Ivar Lovaas, the ‘Father of ABA’, explicitly described the autistic children he worked with as not being fully human. He didnt believe we had souls, he didn’t believe we were entitled to basic human rights unless we ‘earned’ them by learning how to be ‘not autistic’.  (3/13)

“With responsibility, the developmentally disabled individual takes on dignity and ‘acquires’ certain basic rights as a person.” – Lovaas literally wrote this in 1981. This isn’t ancient history. (4/13)

“You have a person in the physical sense— they have hair, a nose and a mouth— but they are not people in the psychological sense. One way to look at the job of helping autistic kids is to see it as a matter of constructing a person.” – this one is 1974. Not ancient history.  (5/13)

Lovaas is still held up by many people as a godlike figure. There are centres, ideas, buildings named after him. He received a glowing obituary at his death. People working today subscribe to his beliefs and ideals – an idea rooted in us not being actual PEOPLE. (6/13)

And there are many #ActuallyAutisticpeople who are alive today, suffering with the PTSD that comes from the ideologies espoused by Lovaas. We are at high risk of suicide. We are at high risk of abuse and murder by family, which the wider society still attempts to justify. (7/13)

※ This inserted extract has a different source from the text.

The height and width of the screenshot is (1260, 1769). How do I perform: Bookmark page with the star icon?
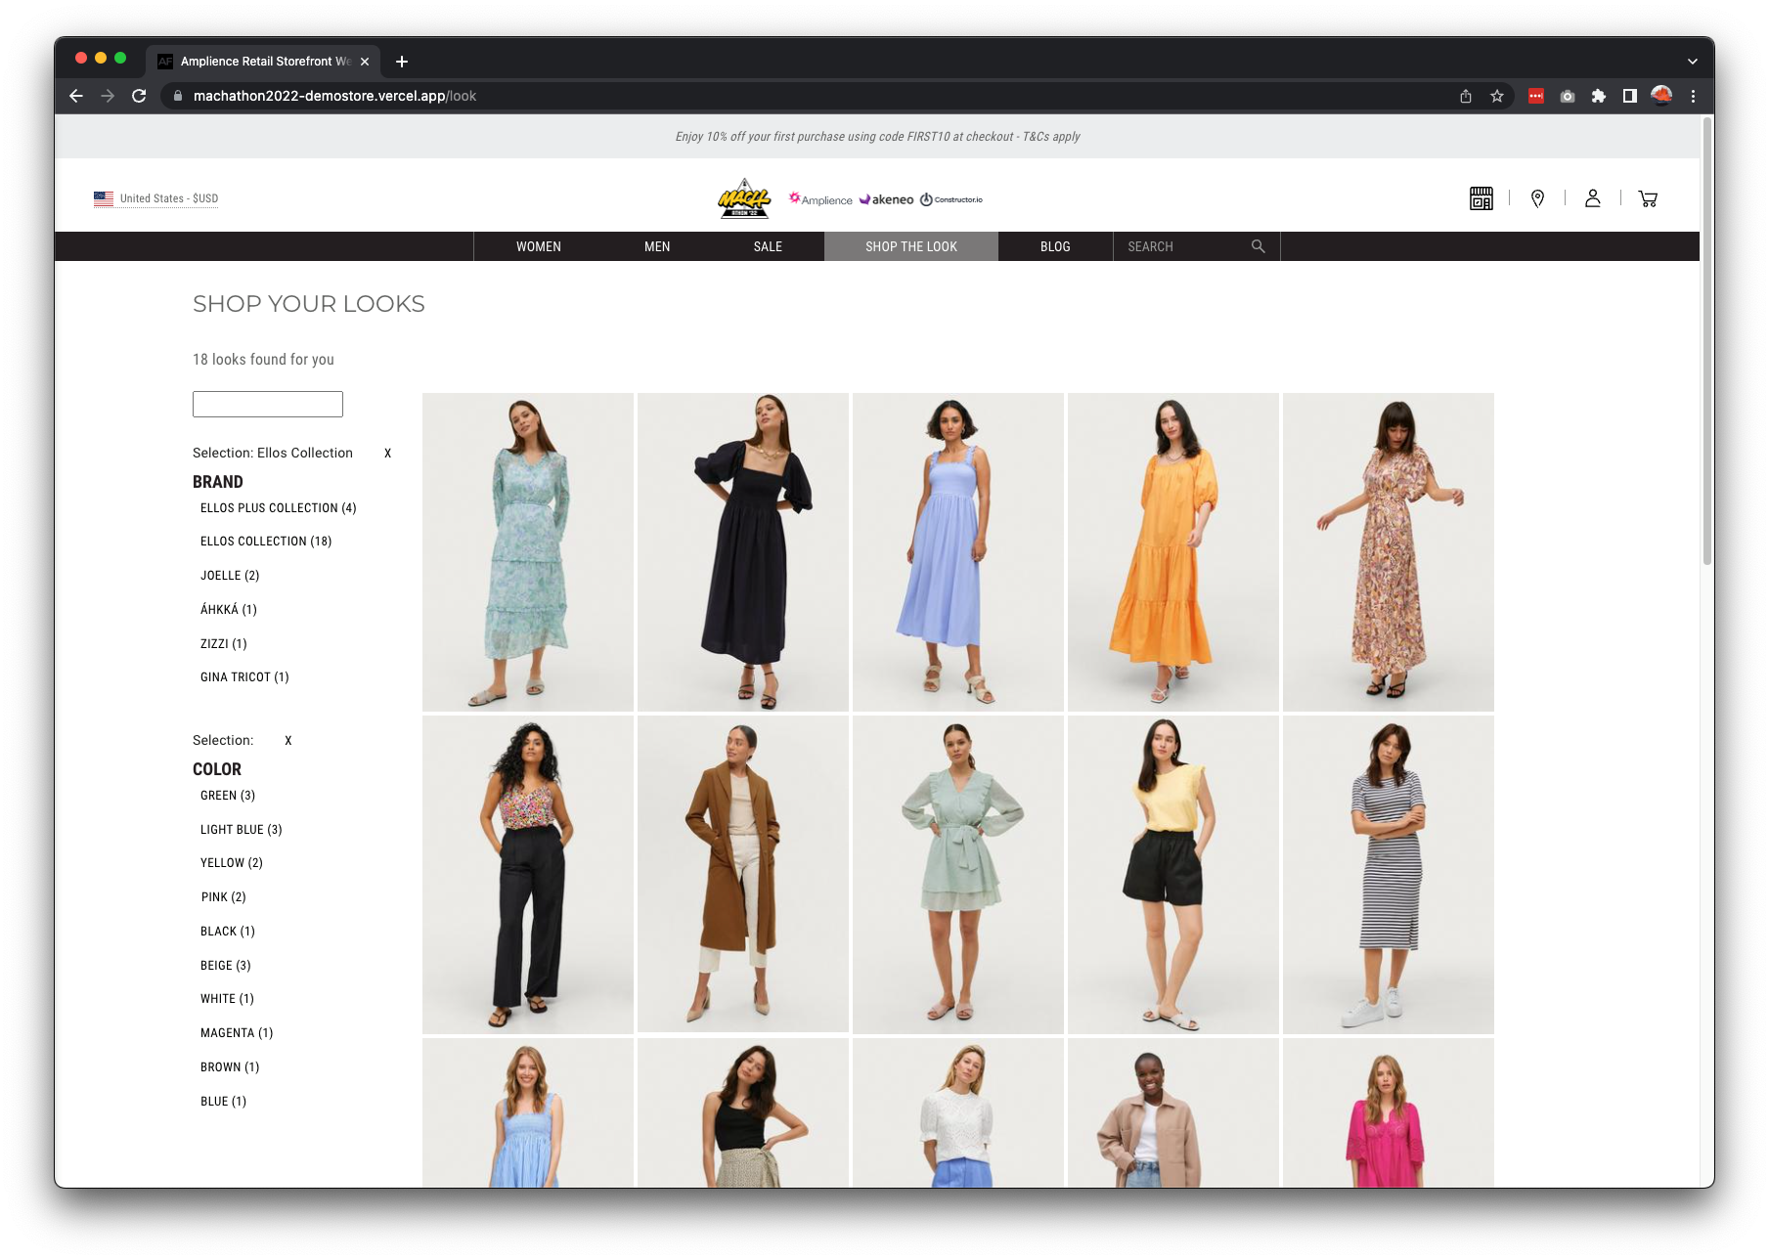pyautogui.click(x=1496, y=96)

When you begin to look at this, surely you can see why people are upset that the autistic child in your production is a puppet surrounded by flesh and blood actors? Again, we are reminded that we are not really people. At least not ‘real’ people in the allistic sense. (8/13)

When I see the puppet, I think of the idea of the #ActuallyAutisticbody as a shell into which an actual person can be moulded. I think of electric shock therapy, still going on in centres today. Because they think we don’t feel pain – we might as well be made of wood to them. (9/13)

This isn’t a commentary on your play. I don’t know your play. The script and the issues it tackles could be brilliantly done. But you have to understand the trauma and pain you have kindled with your decision to cast the autistic character as a puppet. Effect trumps intention. (10/13)

And it shows that the consultation process you went through was not enough. That you didn’t seek out a diversity of voices, who could easily have expressed this pain, and advised against a poorly thought out decision. Not all of us agree. But enough, if only you’d looked. (11/13)

To conclude: much of the theories that drive how we are treated in society are based on our dehumanisation. We are seen as objects, playing at being people, rather than people. We have died, and still die, because of this very idea. Your puppet casting underpins this narrative. (12/13)

We are in pain. Our trauma is real. And all we ask is that you acknowledge this, that you believe this, that you respect it, and, most importantly, that you be open to the discussions you should have had with us before taking this decision.